Investors shrugged off last quarter’s declining revenues at Britvic yesterday as the company reported a 0.4 per cent drop in group revenue to £304m compared to a year earlier.
Despite the decline, shares rebounded by 6.58 per cent as the company said it would still hit profit targets.
Its stock has endured a difficult 12 months, falling from a peak of 778p per share last February.
The company, well known for its Robinsons brand, suffered in its domestic British market with sales down three per cent to £73m on the year, while overall international sales, excluding France and Ireland, were down 3.6 per cent to £11m.
France and Ireland provided some relief, however, with sales up 2.3 per cent and 2.8 per cent to post revenues of £53m and £33m, respectively.
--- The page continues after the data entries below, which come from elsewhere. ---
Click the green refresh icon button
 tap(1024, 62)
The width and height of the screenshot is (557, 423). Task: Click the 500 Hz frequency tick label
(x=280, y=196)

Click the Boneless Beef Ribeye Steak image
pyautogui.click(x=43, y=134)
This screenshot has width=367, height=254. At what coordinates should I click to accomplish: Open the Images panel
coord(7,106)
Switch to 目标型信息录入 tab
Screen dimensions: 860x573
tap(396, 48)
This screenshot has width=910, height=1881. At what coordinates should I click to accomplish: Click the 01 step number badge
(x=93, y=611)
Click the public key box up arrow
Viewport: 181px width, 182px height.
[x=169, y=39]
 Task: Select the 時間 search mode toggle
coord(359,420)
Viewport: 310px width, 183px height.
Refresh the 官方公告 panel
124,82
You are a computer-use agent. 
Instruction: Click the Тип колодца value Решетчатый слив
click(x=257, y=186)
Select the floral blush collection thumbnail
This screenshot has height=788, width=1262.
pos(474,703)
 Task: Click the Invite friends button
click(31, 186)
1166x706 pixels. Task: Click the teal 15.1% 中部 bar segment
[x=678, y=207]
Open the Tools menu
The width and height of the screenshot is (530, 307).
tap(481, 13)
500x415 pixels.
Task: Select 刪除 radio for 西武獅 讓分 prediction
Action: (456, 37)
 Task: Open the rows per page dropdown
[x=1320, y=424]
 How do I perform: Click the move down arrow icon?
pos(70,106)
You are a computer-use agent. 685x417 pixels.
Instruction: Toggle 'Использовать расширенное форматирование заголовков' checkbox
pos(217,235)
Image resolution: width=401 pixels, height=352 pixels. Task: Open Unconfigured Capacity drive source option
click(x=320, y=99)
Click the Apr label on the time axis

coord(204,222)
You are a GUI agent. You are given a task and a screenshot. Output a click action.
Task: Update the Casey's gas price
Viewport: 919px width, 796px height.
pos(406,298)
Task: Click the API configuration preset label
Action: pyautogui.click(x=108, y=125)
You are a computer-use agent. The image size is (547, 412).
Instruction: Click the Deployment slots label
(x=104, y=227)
Growth in France helped to increase market share in the syrups, juice and kids categories with Teisseire Fruit Shoot building on its number one position in the kid’s category.
The decline in UK revenue was driven by a fall of 0.8 per cent in sales volumes, with UK still drinks contributing to most of the decline, down 2.8 per cent on the year whilst UK carbonated drinks fell 0.2 per cent.
The results were in line with expectation guidelines issued by the company last November. Chief exec Simon Litherland said: “While we expect the trading environment to remain challenging, we have strong marketing plans and a significant innovation pipeline in place for 2015”.